There
has been conventional wisdom that ERM or risk management is a subject of
finance officers and auditors. IRR, Cash flow, DCF, Options etc were few of the
tools to asses risk. But now a mango tree, a well, a lake etc have also been
added to the risk assessment equation.
Consider
the following facts-
1.
Companies who have
added sustainability in their ERM , enjoy 16.5 % premium in market valuation.
2.
Companies that
downplay or ignore sustainability run a serious risk—sooner or later, they are
likely to encounter avoidable problems with regulators, investors,
ornon-governmental organizations, or inflict lasting damage to their reputation
because of questionable operating practices.
3.
Banks were thought
were clean till 2008. After 2008 the perception about banks have changed just
because of their poor risk policy.
4.
Standards in
statutes and rules, such as Sarbanes-Oxley, Dodd-Frank, Solvency II, Basel III,
and ORSA have come into picture to enforce risk management.
If
companies have to prosper in long term they have to incorporate sustainability
in their curriculum.

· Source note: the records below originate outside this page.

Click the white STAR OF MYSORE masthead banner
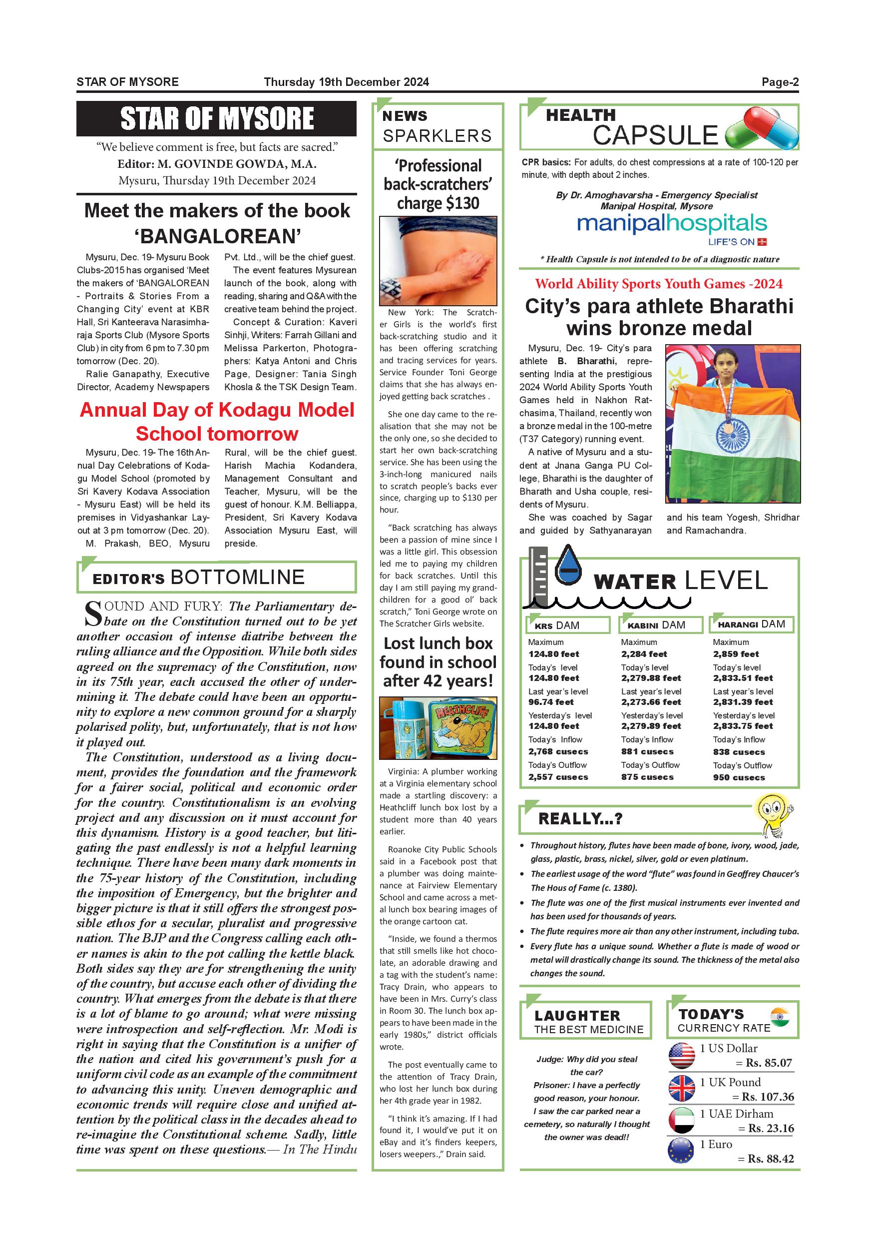216,119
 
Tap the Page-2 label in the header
780,82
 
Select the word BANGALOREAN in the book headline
217,236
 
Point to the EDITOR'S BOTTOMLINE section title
198,578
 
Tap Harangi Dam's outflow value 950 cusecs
739,777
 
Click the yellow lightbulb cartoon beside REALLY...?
773,812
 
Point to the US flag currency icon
682,1056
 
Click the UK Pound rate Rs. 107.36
768,1097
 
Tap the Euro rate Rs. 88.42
770,1159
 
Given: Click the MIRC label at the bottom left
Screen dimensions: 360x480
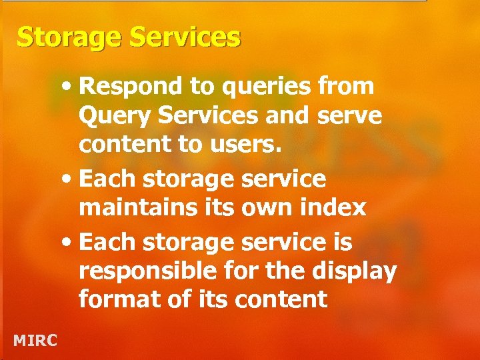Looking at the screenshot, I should click(35, 341).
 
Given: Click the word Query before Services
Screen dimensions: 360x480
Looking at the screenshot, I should click(110, 117).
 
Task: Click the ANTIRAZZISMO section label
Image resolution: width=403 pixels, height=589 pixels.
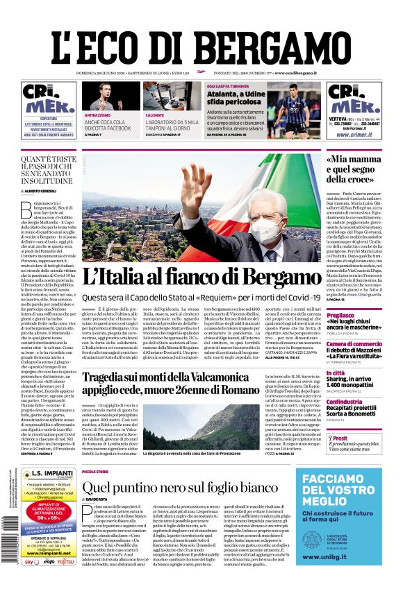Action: click(97, 114)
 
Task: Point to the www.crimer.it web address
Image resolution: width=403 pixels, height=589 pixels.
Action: click(354, 135)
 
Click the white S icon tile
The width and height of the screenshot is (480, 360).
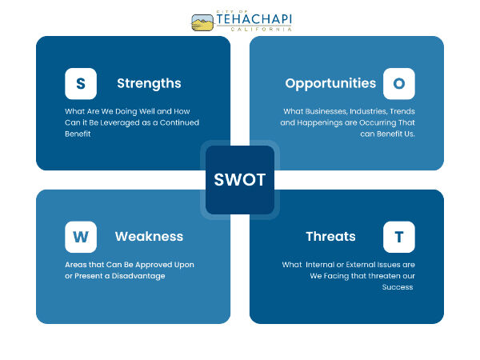coord(81,83)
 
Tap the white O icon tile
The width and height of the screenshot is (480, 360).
coord(399,83)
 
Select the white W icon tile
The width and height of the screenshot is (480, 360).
coord(81,237)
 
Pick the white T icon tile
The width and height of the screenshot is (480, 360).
coord(399,237)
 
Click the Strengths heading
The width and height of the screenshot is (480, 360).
coord(149,83)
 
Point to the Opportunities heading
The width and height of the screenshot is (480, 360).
coord(330,83)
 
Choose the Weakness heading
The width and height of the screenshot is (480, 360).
coord(149,237)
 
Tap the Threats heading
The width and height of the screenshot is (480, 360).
coord(331,237)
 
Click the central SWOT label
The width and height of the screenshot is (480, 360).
coord(240,180)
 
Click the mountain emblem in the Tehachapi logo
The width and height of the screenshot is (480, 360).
coord(202,22)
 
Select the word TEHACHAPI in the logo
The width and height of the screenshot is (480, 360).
coord(254,19)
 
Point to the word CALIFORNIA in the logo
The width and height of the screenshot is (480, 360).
coord(261,29)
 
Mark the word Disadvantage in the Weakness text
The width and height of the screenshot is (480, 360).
coord(138,276)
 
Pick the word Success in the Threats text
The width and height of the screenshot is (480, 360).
coord(398,287)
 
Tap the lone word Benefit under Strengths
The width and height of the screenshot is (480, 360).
coord(78,134)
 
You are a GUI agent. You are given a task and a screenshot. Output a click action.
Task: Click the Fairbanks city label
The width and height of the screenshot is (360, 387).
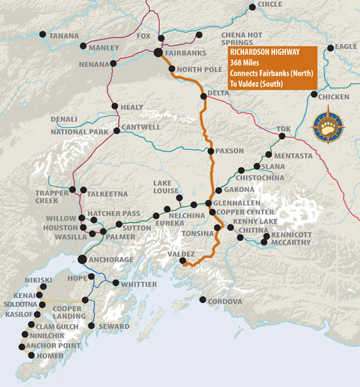click(190, 52)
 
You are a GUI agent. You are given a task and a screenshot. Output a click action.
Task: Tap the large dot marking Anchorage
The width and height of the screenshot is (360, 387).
click(82, 260)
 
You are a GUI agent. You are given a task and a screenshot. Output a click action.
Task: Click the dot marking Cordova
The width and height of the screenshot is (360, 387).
click(203, 301)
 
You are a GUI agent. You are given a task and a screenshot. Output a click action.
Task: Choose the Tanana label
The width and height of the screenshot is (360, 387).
click(64, 35)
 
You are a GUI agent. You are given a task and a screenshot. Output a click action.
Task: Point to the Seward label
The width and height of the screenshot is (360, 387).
click(111, 326)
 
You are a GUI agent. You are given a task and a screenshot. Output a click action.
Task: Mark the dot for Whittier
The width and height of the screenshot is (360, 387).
click(115, 284)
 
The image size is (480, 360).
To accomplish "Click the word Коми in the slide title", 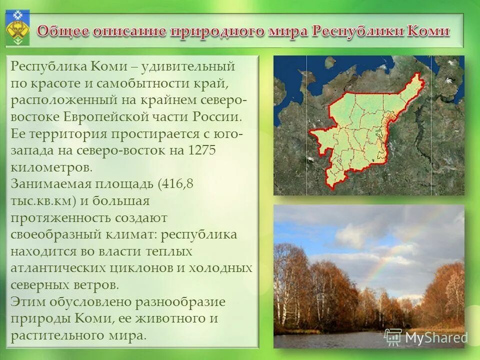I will coord(428,32).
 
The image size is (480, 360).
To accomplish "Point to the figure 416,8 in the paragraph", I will coord(176,184).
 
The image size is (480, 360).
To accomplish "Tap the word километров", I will coord(52,167).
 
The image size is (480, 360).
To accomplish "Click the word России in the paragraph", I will coord(218,117).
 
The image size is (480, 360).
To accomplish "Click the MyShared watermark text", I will coord(435,338).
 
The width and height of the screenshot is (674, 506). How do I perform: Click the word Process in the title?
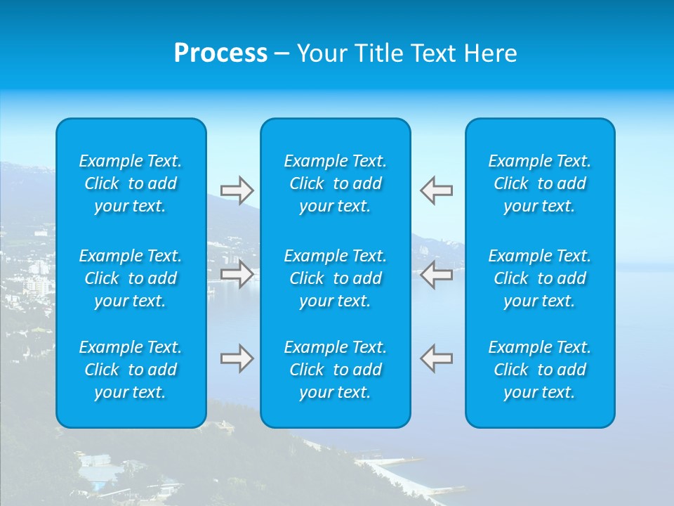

Whether it is bank lending a loan to a mining company in
Africa, or a manufacturer reduces its carbon emission, a factory hiring local
people and a company planting trees as a CSR activity, companies can no longer
ignore the importance of environment and communities in their BUSSINESS PLAN.
Sustainability
leaders recognize a symbiotic relationship between the market for their
products and their roles in society at large. Integrating sustainability into
ERM puts companies in control of their destinies, enabling them to be proactive
and forestall stakeholder pressures that might otherwise pose a threat to
existing operations or future growth.